+++ DATA PROVIDED

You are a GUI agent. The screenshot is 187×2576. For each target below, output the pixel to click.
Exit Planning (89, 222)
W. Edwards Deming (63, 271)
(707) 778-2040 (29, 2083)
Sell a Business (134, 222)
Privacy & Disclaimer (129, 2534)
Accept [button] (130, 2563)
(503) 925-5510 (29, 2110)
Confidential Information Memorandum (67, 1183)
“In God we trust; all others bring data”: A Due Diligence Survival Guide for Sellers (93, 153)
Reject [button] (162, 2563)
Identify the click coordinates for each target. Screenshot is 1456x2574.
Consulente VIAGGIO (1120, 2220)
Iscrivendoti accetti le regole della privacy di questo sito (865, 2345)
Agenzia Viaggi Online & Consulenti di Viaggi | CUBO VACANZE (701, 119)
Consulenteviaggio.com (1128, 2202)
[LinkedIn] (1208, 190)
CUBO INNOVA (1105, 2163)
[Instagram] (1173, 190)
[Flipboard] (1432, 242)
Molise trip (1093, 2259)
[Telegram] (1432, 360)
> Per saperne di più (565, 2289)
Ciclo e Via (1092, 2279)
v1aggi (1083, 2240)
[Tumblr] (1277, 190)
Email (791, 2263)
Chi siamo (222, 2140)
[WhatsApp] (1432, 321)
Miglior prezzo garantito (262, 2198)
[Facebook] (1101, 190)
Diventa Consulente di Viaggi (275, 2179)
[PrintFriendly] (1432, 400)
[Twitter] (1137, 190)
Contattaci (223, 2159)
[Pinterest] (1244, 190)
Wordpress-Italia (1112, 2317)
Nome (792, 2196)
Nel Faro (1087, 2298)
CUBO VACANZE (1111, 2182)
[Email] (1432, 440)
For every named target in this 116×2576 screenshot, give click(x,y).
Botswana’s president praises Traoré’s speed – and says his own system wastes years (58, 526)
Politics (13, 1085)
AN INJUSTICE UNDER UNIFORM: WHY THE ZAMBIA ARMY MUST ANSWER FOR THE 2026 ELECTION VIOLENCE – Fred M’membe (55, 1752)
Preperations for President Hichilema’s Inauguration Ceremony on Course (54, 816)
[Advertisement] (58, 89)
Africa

++++++

For this exercise, retype the entire listing exactly.

You are a GUI agent. The screenshot is 187×2576. For each target below, output the pixel to click.
Exit Planning (89, 222)
W. Edwards Deming (63, 271)
(707) 778-2040 (29, 2083)
Sell a Business (134, 222)
Privacy & Disclaimer (129, 2534)
Accept [button] (130, 2563)
(503) 925-5510 (29, 2110)
Confidential Information Memorandum (67, 1183)
“In God we trust; all others bring data”: A Due Diligence Survival Guide for Sellers (93, 153)
Reject [button] (162, 2563)
Identify the click coordinates for each target. Screenshot is 1456x2574.
Consulente VIAGGIO (1120, 2220)
Iscrivendoti accetti le regole della privacy di questo sito (865, 2345)
Agenzia Viaggi Online & Consulenti di Viaggi | CUBO VACANZE (701, 119)
Consulenteviaggio.com (1128, 2202)
[LinkedIn] (1208, 190)
CUBO INNOVA (1105, 2163)
[Instagram] (1173, 190)
[Flipboard] (1432, 242)
Molise trip (1093, 2259)
[Telegram] (1432, 360)
> Per saperne di più (565, 2289)
Ciclo e Via (1092, 2279)
v1aggi (1083, 2240)
[Tumblr] (1277, 190)
Email (791, 2263)
Chi siamo (222, 2140)
[WhatsApp] (1432, 321)
Miglior prezzo garantito (262, 2198)
[Facebook] (1101, 190)
Diventa Consulente di Viaggi (275, 2179)
[PrintFriendly] (1432, 400)
[Twitter] (1137, 190)
Contattaci (223, 2159)
[Pinterest] (1244, 190)
Wordpress-Italia (1112, 2317)
Nome (792, 2196)
Nel Faro (1087, 2298)
CUBO VACANZE (1111, 2182)
[Email] (1432, 440)
For every named target in this 116×2576 screenshot, give click(x,y).
Botswana’s president praises Traoré’s speed – and says his own system wastes years (58, 526)
Politics (13, 1085)
AN INJUSTICE UNDER UNIFORM: WHY THE ZAMBIA ARMY MUST ANSWER FOR THE 2026 ELECTION VIOLENCE – Fred M’membe (55, 1752)
Preperations for President Hichilema’s Inauguration Ceremony on Course (54, 816)
[Advertisement] (58, 89)
Africa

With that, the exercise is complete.